▶ Provided passage
_ _ _ _ _

Save the solution for theta and v first in 3d-arrays (the 3rd dimension respects the different xi) and plot after all calculations have finished outside the calculation loop
for xi = [-0.06, -0.05]
...
end
University Glasgow
2022년 9월 16일
편집: University Glasgow
2022년 9월 16일
Please how I theta and v first in 3d-arrays?
Torsten
2022년 9월 16일
counter = 0;
for xi = [-0.06, -0.05]
options = odeset('Mass',M,'RelTol',1e-4,'AbsTol',1e-6);
[t,y] = ode15s(@(t,y)lcode1(t, y, xi),tspan,u0, options);
% Extract the solution for theta and v
theta = [Phi*ones(length(t), 1) y(:,1:N-1) Phi*ones(length(t), 1)];
v = [zeros(length(t), 1) y(:,N:(2*N-2)) zeros(length(t), 1)];
% Extract theta solution for different value
mytheta= xlsread('thetasolxi1.xlsx');
thetasolxi = mytheta(:,[2, 4, 6]);
z1 = mytheta(:,1);
% Extract v solution for different value
myvol= xlsread('vsolxi1.xlsx');
vsolxi = myvol(:,[2, 4, 6]);
z2 = myvol(:,1);
% theta at the middle of the layer (i.e., z=d/2)

_ _ _ _ _

▶ Available data

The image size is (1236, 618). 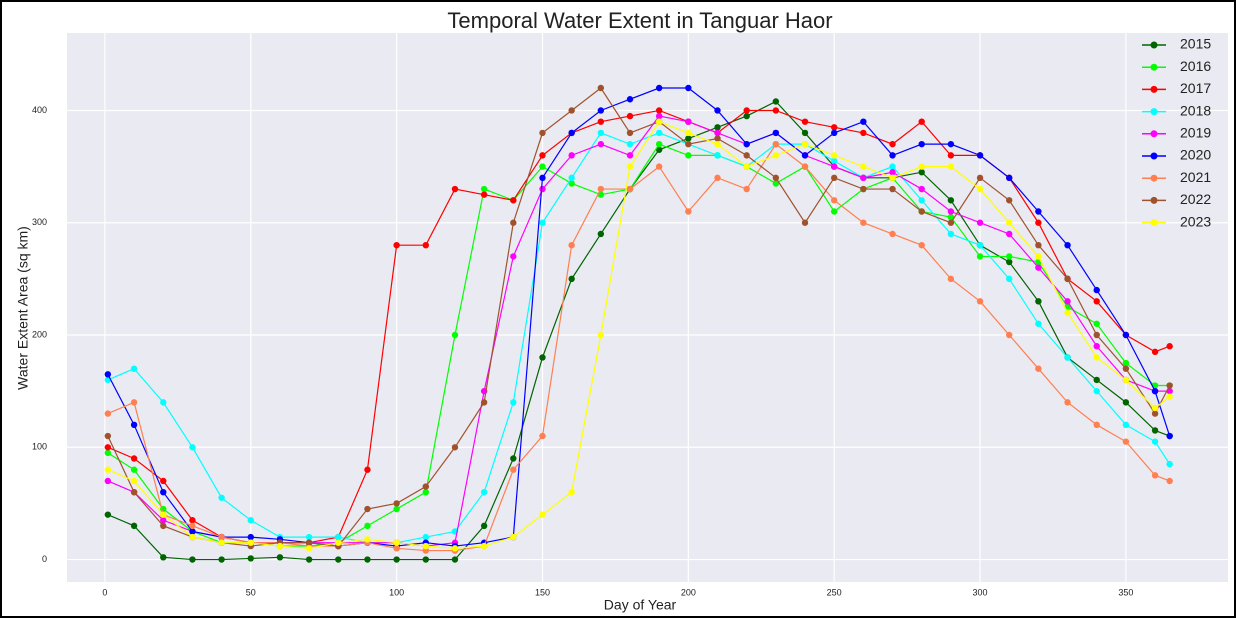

_ _ _ _ _

▶ Directive
Decide whether each statement agrees with the MATLAB forum excerpt, answering yes or no and quoting the words that settle it: (a) the advice is to plot the results inside the calculation loop; (b) the posted code solves the system with ode15s; (c) the relative tolerance in the options is set to 1e-4. The listing has nothing to do with the MATLAB forum excerpt.

▶ Task solution
(a) No: "plot after all calculations have finished outside the calculation loop"
(b) Yes: "[t,y] = ode15s(@(t,y)lcode1(t, y, xi),tspan,u0, options);"
(c) Yes: "'RelTol',1e-4"